Investing Classroom: How to purchase a fund
Funds lesson 1.5: Are you going to buy funds yourself or with an adviser's help, and how many funds are 'enough'?
Investing in a fund may seem tremendously overwhelming at first. Instead of choosing just one company and one stock (one price, one ticker, one exchange, etc.), you're suddenly charged with committing to a whole portfolio, choosing an investment approach, monitoring someone else's record, and getting to know a whole new vocabulary. Before you get mired in those details, you need to decide whether you want some help choosing your funds or whether you'd rather do it on your own. Like most everything in life, both paths have benefits and drawbacks.
Want some help?
Maybe you don't have the time or interest to design your own fund
portfolio. Fine! All sorts of financial advisers, from planners to
brokers, can help you pull together a financial plan and a basket of
funds that can help you achieve your goals.
Of course, this service isn't free. If you work with an adviser, you might pay an up-front fee of some sort, perhaps a percentage of your investment money. Or your adviser may forgo a fee and earn a commission whereby a sales charge is deducted from your investment when you buy or sell shares, depending on the fee structure, and this charge is used to compensate the adviser for selling you the fund. (Note that the load does not go to the fund manager; he or she receives another fee, called the management fee.) Some advisers are fee- and commission-based, which means they'll charge you some combination of the two. This article explains further how advisers charge for their services and how you can go about finding the right adviser for you.

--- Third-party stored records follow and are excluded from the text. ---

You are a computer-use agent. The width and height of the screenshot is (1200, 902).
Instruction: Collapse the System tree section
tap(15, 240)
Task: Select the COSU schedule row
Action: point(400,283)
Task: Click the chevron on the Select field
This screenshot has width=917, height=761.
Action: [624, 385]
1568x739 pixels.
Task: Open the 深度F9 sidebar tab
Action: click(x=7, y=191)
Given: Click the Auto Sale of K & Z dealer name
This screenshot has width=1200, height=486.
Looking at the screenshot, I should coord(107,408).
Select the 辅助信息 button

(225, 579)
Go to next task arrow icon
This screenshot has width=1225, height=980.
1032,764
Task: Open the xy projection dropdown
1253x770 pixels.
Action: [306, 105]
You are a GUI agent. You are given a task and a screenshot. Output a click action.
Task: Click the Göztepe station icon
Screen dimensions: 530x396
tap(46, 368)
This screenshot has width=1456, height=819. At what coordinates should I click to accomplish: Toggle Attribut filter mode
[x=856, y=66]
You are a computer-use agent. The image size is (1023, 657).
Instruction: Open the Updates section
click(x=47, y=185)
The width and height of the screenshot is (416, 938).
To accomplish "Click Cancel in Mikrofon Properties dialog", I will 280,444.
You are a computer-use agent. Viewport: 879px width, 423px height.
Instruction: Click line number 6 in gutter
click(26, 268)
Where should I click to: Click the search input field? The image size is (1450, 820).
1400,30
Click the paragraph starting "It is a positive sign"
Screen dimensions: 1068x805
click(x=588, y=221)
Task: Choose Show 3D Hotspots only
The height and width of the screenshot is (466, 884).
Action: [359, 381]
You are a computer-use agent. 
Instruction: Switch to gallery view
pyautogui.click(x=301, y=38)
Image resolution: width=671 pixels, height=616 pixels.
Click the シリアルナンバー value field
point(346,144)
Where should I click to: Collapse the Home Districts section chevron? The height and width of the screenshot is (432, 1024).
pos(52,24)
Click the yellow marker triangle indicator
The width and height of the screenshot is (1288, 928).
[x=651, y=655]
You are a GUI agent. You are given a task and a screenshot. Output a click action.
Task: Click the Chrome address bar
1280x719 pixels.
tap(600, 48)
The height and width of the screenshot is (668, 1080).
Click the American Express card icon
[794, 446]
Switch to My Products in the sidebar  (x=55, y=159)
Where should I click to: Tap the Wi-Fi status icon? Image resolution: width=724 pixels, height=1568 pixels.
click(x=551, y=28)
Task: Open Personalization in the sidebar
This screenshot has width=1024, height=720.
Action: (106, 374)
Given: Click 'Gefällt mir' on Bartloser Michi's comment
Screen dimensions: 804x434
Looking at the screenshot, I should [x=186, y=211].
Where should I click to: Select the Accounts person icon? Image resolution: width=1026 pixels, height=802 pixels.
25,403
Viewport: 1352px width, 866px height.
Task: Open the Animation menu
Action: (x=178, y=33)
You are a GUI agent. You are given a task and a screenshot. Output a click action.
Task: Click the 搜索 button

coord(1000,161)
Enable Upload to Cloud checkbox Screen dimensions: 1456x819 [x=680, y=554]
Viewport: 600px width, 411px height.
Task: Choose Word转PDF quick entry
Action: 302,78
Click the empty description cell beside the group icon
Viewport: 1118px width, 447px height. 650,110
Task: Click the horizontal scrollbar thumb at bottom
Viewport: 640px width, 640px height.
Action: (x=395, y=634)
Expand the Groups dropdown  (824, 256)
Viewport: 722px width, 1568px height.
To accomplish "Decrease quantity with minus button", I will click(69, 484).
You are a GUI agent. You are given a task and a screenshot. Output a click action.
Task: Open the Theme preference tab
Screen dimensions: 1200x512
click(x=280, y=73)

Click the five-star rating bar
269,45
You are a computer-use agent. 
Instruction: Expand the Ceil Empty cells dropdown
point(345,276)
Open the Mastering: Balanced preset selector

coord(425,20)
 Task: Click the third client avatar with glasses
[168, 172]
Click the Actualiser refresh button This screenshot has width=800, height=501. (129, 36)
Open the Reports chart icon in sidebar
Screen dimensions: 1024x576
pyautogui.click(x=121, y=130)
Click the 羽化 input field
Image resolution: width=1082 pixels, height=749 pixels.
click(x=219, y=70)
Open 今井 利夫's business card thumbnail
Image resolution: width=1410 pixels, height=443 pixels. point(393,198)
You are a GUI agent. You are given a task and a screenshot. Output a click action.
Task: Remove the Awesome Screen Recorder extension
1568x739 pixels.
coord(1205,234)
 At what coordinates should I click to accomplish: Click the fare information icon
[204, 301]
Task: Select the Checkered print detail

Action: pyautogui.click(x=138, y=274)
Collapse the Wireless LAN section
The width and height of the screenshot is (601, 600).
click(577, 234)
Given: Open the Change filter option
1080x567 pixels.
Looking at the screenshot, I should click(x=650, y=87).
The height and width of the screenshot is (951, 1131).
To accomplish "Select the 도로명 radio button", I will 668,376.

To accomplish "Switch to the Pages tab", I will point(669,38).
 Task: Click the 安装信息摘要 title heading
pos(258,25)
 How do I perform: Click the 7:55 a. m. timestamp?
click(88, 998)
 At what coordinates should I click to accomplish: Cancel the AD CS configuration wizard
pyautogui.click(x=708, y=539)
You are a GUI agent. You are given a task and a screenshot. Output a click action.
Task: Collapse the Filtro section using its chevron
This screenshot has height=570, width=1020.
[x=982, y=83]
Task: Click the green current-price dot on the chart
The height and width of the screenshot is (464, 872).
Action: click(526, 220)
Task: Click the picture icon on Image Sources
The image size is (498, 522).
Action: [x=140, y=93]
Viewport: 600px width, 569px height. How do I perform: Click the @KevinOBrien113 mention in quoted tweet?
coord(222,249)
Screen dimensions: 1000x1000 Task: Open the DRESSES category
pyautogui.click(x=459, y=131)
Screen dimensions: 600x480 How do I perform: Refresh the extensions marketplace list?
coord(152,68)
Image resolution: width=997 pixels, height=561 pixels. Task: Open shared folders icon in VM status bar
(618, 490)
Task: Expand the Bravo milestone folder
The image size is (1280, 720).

The advantages of working with an adviser are clear: You have someone helping you make financial decisions, taking care of paperwork for you, monitoring fund performance, and forcing you to stick to your investment plan for tomorrow instead of cashing in for an around-the-world jaunt today.
The drawbacks include cost, of course. There's also the challenge of finding an adviser with whom you work well, someone you can trust to put your interests before his or her own, and who will turn your financial dreams into realities, not nightmares. Further, you want to find an adviser who is willing to take the time to teach you about investing and about what he or she is doing with your portfolio. It's your money, after all, and you need to understand why it's invested the way it is.
Go-it-alone, take one
Those with the time and interest to learn about investing and to monitor
their own portfolios can invest in funds without the help of an adviser.
Go-it-alone types can buy funds directly from fund groups (also called fund families) such as Fidelity, Vanguard, Schroder, etc. Most fund families provide prospectuses and applications on their web sites.
New investors who plan to buy more than one fund might choose one of the larger families. Why? Because these families are diversified: They offer stock and bond funds, domestic and international funds, and large- and small-company funds. Take it from us: Most fund investors eventually own more than one fund because of the need for diversification; by investing with one of the major fund families, you can more easily transfer assets from one fund to another. This previous investing lesson can help you decide how many funds you ‘need’ in your portfolio.
Investing with a single fund family—even a large one—can be limiting, though. For example, some families don't offer a wide array of funds—you might find they specialize in, say, large-company growth investing but offer very few bond funds of any kind.
Another way to diversify, then, is to invest with several fund families, a series of specialists who do one thing particularly well. You could buy a large-company growth fund from one family, a small-company fund from another, a bond fund from yet another, and select a fourth family to provide your international fund. But that would mean a lot of paperwork; each family would send you separate account and tax statements. If you own more than a few funds, the paperwork can become maddening.
Go-it-alone, take two
Do-it-yourselfers who hate paperwork but want a lot of choices shouldn't
despair: No-transaction fee networks, also known as "supermarkets," are
a popular solution. If you invest through a fund supermarket, you can
choose from thousands of funds offered by dozens of fund families and
there's no direct cost to you. So you could buy, say, four fund from
four separate fund families and receive all of your information about
performance, taxes, etc., on one consolidated statement.
There are a number of fund supermarkets today, and more and more fund families are getting into the act.
What could the drawbacks here possibly be? Surprisingly, one drawback is cost. While it is true that fund supermarkets do not charge you when you invest in a fund through their programmes, they charge the fund companies to be included in their programmes. As any student of economics knows, that fee acts rather like a tax and is passed right along to shareholders—that's right, to you—as part of a fund's expense ratio, i.e. the fee the fund charges you each year for managing your money. The real kicker is that shareholders are paying these fees whether they buy the funds through the fund supermarket or directly from the fund family.
Some observers, including Vanguard founder Jack Bogle, also suggest that fund supermarkets encourage rapid trading among funds. Most supermarkets offer online trading, and with so many funds from so many families investing in so many different things to choose from, the temptation is great. But trading too much can hurt your portfolio's overall performance.